An alternative therapeutic approach by QDs is their use in cell-specific drug delivery. Biofunctionalized QDs can facilitate receptor-mediated transcytosis, enabling precise drug targeting across the BBB (
Figure 5D) [
78]. QDs can be functionalized with ligands like EGFR, VEGFR, and folate receptors to precisely target brain cancer cells and deliver cytotoxic agents directly to tumor sites [
78,
96]. After administration, QDs accumulate in targeted tissue either through receptor-mediated endocytosis or by light-induced ionic interaction that open ion channels. Various conjugated ligands such as peptides, antibodies, nucleic acids, and aptamers, enhance QD specificity for brain tumor cells, improving delivery precision and reducing off-target effects [
97,
98,
99]. Once inside the cell, QDs can undergo lysosomal degradation, releasing drugs directly into the cytosol, with the QD’s biocompatibility and surface modifications directly influencing their biological half-life and metabolism [
100].
6. Conclusions
QDs have tremendous potential in the field of neuroscience and optical imaging, offering unprecedented capabilities in both deep brain imaging and targeted treatment of neurological disorders. Their unique optical properties, including high brightness, stability, tunable excitation and emission spectra, and customizable functionalities enable applications that significantly exceed those of conventional fluorophores. Notably, QDs have shown utility in precise monitoring of cellular dynamics, hemodynamic responses, and neuronal activity at previously inaccessible depths.

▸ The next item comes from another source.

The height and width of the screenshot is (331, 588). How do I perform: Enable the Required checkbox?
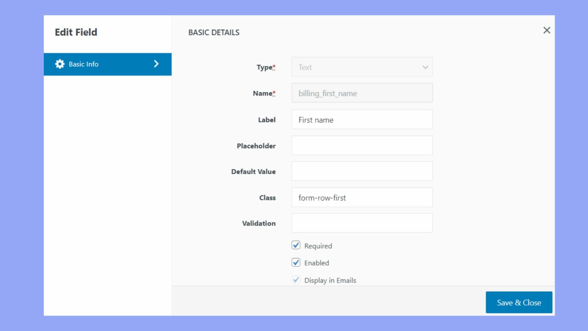click(296, 245)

In structural imaging, QDs have proven invaluable in MPM due to their large absorption cross-sections and effectiveness in the NIR range, thereby reducing scattering and enabling visualization of subcortical regions like the hippocampus. QD-based imaging has achieved depths up to 2100 μm, demonstrating a powerful approach for studying brain architecture and activity in vivo. Combining QDs with other advancement techniques such as adaptive optics could provide real time correction of tissue induced aberrations and further enhance both imaging depth and resolution. Future research might focus on developing QDs with even better optical properties and target imaging of neurons, glial cells, as well as cerebral vessels.
QDs have also been shown to provide a robust platform for capturing rapid neural events and monitoring hemodynamic flow with high temporal resolution. Their stability and compatibility with long-term imaging further enhance their utility in therapeutic applications, including targeted drug delivery, photodynamic therapy, and image guided surgery. Therefore, QDs hold promise in bridging the divide between diagnostic imaging and therapeutic intervention. In the future, QDs could enable simultaneous imaging and treatment, allowing researchers to track therapeutic responses with cellular precision and to refine interventions in real time. Integrating QD-based imaging with targeted treatment for conditions like gliomas, TBI, and AD could pave the way for personalized, image-guided therapies. With ongoing advances in QD synthesis, targeted specificity, and biocompatibility, QDs are poised to become an essential tool, offering an innovative platform for exploring and treating neurological disorders with unparalleled depth, precision, and therapeutic efficiency.